▼▼▼
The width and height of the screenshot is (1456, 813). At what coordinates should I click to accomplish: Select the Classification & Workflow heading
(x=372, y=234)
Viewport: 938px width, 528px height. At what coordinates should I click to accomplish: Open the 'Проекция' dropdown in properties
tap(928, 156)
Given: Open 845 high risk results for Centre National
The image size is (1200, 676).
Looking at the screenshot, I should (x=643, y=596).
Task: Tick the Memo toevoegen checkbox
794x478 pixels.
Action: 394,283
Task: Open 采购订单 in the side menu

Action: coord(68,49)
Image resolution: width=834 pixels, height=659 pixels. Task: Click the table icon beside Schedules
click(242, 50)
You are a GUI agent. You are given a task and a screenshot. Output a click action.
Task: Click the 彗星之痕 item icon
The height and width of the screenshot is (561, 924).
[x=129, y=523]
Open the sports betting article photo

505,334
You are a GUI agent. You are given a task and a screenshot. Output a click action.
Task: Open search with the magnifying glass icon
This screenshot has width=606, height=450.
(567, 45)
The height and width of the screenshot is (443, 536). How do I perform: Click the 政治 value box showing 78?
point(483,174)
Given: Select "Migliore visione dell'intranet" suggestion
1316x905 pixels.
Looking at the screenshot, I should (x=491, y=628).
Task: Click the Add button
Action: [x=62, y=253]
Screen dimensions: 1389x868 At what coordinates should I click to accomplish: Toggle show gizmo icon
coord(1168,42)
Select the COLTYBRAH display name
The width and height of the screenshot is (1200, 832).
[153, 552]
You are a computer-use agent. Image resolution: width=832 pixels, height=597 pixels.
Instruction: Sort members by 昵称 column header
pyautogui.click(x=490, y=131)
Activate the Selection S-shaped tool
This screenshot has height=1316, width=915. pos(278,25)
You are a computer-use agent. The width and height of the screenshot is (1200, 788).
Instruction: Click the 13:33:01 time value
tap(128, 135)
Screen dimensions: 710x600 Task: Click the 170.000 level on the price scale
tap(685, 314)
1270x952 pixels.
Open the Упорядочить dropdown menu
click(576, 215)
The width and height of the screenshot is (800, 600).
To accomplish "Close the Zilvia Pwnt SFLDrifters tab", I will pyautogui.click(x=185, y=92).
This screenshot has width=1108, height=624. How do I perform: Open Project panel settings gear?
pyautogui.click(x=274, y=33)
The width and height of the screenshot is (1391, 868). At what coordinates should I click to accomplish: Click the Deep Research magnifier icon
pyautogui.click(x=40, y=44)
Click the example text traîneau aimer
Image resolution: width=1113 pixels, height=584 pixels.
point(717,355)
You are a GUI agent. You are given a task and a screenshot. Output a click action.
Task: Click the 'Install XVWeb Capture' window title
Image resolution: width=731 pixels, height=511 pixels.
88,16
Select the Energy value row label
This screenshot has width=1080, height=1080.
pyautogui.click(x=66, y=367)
▲▲▲
## TASK PROMPT
Reproduce every entry above without a single alteration.

## EXERCISE OUTPUT
The width and height of the screenshot is (1456, 813). At what coordinates should I click to accomplish: Select the Classification & Workflow heading
(x=372, y=234)
Viewport: 938px width, 528px height. At what coordinates should I click to accomplish: Open the 'Проекция' dropdown in properties
tap(928, 156)
Given: Open 845 high risk results for Centre National
The image size is (1200, 676).
Looking at the screenshot, I should (x=643, y=596).
Task: Tick the Memo toevoegen checkbox
794x478 pixels.
Action: 394,283
Task: Open 采购订单 in the side menu

Action: coord(68,49)
Image resolution: width=834 pixels, height=659 pixels. Task: Click the table icon beside Schedules
click(242, 50)
You are a GUI agent. You are given a task and a screenshot. Output a click action.
Task: Click the 彗星之痕 item icon
The height and width of the screenshot is (561, 924).
[x=129, y=523]
Open the sports betting article photo

505,334
You are a GUI agent. You are given a task and a screenshot. Output a click action.
Task: Open search with the magnifying glass icon
This screenshot has width=606, height=450.
(567, 45)
The height and width of the screenshot is (443, 536). How do I perform: Click the 政治 value box showing 78?
point(483,174)
Given: Select "Migliore visione dell'intranet" suggestion
1316x905 pixels.
Looking at the screenshot, I should (x=491, y=628).
Task: Click the Add button
Action: [x=62, y=253]
Screen dimensions: 1389x868 At what coordinates should I click to accomplish: Toggle show gizmo icon
coord(1168,42)
Select the COLTYBRAH display name
The width and height of the screenshot is (1200, 832).
[153, 552]
You are a computer-use agent. Image resolution: width=832 pixels, height=597 pixels.
Instruction: Sort members by 昵称 column header
pyautogui.click(x=490, y=131)
Activate the Selection S-shaped tool
This screenshot has height=1316, width=915. pos(278,25)
You are a computer-use agent. The width and height of the screenshot is (1200, 788).
Instruction: Click the 13:33:01 time value
tap(128, 135)
Screen dimensions: 710x600 Task: Click the 170.000 level on the price scale
tap(685, 314)
1270x952 pixels.
Open the Упорядочить dropdown menu
click(576, 215)
The width and height of the screenshot is (800, 600).
To accomplish "Close the Zilvia Pwnt SFLDrifters tab", I will pyautogui.click(x=185, y=92).
This screenshot has width=1108, height=624. How do I perform: Open Project panel settings gear?
pyautogui.click(x=274, y=33)
The width and height of the screenshot is (1391, 868). At what coordinates should I click to accomplish: Click the Deep Research magnifier icon
pyautogui.click(x=40, y=44)
Click the example text traîneau aimer
Image resolution: width=1113 pixels, height=584 pixels.
point(717,355)
You are a GUI agent. You are given a task and a screenshot. Output a click action.
Task: Click the 'Install XVWeb Capture' window title
Image resolution: width=731 pixels, height=511 pixels.
88,16
Select the Energy value row label
This screenshot has width=1080, height=1080.
pyautogui.click(x=66, y=367)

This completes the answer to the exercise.